I made two trips to the theater this weekend, two nights in a row, to see Guardians of the Galaxy. At least I watched it in Burlington instead of Boston, and thus offered my wallet some protection from the box office’s depredations. To be perfectly honest, I want to watch the movie again; the Guardians of the Galaxy’s punchlines are a delight, and I consistently missed the followup lines in the audience’s waves of laughter.
If you’ve enjoyed the previous high points of the Marvel movie franchise and are looking for more of the same with a good dose of silly, Guardians of the Galaxy is the movie for you. It hits its timing wonderfully well, with a great comedy-action plot well-leavened by stupid and/or greedy and selfish characters, without leaving me feeling that anyone had the idiot ball for too long (or even at the wrong time). On my first watch-through, I enjoyed myself but was almost disoriented by the movie’s pacing as I came time and again to totally new material (well, new to me). The second time, it felt like the film fairly well flew along, flowing seamlessly from scene to scene in a rush of drama, action, and excellent comedic timing. Like I said before, I’m interested in seeing it a third time, though next time I’d like to be able to hear the lines I missed the first two times around.

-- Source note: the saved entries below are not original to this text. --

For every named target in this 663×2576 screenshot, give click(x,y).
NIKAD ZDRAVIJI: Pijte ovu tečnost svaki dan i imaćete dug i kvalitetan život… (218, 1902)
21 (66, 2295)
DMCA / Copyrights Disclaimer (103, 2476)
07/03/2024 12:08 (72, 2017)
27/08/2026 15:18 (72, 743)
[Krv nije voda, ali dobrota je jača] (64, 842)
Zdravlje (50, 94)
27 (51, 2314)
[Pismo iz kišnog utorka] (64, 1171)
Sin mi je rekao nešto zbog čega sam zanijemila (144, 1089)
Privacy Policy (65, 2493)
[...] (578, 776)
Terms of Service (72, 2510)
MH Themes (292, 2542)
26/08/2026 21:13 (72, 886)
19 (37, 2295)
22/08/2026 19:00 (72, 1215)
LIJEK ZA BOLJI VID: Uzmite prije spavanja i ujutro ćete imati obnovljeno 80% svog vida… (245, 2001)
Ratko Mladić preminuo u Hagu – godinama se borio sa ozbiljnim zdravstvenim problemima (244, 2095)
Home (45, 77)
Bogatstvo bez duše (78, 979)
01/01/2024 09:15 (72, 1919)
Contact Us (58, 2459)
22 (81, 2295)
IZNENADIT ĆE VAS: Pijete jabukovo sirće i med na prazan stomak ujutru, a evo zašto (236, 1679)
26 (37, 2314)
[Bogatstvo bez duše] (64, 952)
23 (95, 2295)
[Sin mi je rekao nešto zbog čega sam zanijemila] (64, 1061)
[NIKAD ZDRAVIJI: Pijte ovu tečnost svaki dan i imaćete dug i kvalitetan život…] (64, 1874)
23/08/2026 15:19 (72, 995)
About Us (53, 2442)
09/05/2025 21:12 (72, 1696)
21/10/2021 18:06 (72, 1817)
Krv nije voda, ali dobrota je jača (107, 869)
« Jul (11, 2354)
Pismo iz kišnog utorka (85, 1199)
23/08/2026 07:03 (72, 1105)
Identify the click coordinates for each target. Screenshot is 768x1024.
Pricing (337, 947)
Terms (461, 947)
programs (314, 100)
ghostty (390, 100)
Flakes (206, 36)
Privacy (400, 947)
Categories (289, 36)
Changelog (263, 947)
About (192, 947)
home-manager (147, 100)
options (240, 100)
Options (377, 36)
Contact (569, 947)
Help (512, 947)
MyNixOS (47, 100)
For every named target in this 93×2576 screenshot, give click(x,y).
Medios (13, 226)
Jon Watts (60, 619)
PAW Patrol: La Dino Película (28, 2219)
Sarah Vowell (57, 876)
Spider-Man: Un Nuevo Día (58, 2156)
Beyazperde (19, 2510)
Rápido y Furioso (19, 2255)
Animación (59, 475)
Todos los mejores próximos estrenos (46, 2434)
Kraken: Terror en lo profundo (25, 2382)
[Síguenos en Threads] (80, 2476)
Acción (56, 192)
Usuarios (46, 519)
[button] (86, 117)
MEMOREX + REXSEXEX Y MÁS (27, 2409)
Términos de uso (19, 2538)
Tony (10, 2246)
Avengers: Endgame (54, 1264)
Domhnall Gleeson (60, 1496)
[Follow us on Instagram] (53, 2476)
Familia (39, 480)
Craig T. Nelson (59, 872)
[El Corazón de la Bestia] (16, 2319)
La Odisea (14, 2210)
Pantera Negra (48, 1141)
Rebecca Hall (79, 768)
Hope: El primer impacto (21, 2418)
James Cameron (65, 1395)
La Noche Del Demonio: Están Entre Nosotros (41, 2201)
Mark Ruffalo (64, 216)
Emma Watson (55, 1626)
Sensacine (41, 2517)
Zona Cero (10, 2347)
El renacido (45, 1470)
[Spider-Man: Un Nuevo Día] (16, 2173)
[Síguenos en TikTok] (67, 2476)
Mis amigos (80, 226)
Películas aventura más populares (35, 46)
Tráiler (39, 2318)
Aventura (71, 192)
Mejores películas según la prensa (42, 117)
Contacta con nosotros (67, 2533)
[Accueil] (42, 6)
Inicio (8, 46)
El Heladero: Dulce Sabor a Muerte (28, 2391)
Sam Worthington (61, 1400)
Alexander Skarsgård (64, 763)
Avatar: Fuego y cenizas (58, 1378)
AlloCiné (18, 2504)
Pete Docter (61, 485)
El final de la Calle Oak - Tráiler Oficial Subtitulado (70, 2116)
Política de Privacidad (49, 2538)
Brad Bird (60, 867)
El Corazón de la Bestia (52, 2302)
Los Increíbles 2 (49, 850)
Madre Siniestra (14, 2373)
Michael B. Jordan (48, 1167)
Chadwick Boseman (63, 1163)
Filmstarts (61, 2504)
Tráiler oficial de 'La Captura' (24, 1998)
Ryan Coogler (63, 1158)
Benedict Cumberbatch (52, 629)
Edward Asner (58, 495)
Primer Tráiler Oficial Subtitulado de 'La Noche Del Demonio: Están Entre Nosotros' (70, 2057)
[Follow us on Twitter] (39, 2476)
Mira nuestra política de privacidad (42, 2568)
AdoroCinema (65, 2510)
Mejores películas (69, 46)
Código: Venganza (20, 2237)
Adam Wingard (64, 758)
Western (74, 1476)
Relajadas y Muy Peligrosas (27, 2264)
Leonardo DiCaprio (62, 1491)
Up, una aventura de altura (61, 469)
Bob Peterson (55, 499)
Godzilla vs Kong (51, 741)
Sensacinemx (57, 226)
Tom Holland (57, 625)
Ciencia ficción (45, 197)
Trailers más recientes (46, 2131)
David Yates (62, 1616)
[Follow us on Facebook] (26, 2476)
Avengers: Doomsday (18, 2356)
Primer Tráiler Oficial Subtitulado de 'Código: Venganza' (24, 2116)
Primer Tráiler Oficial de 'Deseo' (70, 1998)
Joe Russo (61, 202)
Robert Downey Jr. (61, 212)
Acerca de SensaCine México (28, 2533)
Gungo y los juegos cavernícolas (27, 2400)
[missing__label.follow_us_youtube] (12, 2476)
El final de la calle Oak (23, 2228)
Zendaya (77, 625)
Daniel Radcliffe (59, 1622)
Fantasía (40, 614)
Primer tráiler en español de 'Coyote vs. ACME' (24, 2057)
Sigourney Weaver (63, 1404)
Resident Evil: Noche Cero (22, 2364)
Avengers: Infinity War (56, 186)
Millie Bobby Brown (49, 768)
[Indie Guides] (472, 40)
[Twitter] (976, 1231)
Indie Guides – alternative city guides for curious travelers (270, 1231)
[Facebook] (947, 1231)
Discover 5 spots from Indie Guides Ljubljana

I liked the actors, I liked their interactions and side comments, and I thought that even the completely wooden Groot was wonderfully expressive. More tidbits after the break, including a few complaints.
There may be some *SPOILERS* after this.
So, what problems did I have with the movie?
There was a distinct lack of people of color in the film. Besides the notable (and awesome) exception of Zoe Saldana, I think I spotted two other people of color amongst the standard alien populace. It seemed like they tried to get away with this by having lots of pink or blue or other non-standard color aliens, but as best as I could tell they didn’t even try to have any of the pink or blue people be non-caucasians underneath the makeup. I might not have noticed, if it weren’t for the quite noticeable portion of actors in the prison scene who were just straight-up black. Not black people in pink or blue makeup, just black. I’d like to think that alien empires in the Marvel universe don’t mysteriously share the same racially biased prison populations that are standard in the US, but… thanks Hollywood. Or something. If you’re going to pretend that there are no black people, why put lots of them in your prison scene? At least it wasn’t as bad as the trailer for “Dawn of the Planet of Only White People Survived the Ape-pocalypse Despite the Movie Being Set in the SF Bay Area” (a cumbersome title for what seemed like an equally cumbersome movie).
Questionable race representation seems like a fairly standard Hollywood problem. The “protagonist who’s a lovable asshole, but mostly an asshole towards women” dynamic also felt uncomfortably familiar, as did Drax’s casual use of the word “whore” to describe Gamora when he was referring to her as his friend. Coming from a character who is introduced as taking all language literally, and used to describe someone whom we’ve never seen sell sex or use sex to acquire anything, I have trouble accepting that line in anything resembling good faith. Why the hell would Drax use that word if he didn’t mean exactly what he said? It was nice to have him blow up someone else for using other mean words to describe Gamora, but that doesn’t stop me from feeling aggravated.
Those qualms aside, I thought that the characterizations of the various protagonists were both well done and lots of fun. The villains were a little more “bwahaha” and less solid, but they served their purposes adequately for the most part. I do wish I knew what Nebula actually says near the end of the movie, but I as yet have been unable to hear her line.
Like I said above the break, this movie fits very comfortably in the niche that Marvel has chiseled out of the standard action blockbuster market. In fact, in many ways it epitomizes that niche, except that it has been given license to be even more zany than its predecessors by virtue of being focused on a series of characters who almost entirely lack the presumed gravitas of the other series. It bears all the markings of yet another one of Marvel’s inordinately popular successes, and I wholeheartedly look forward to more of the same fun in the future. Especially if they fix the things I just complained about.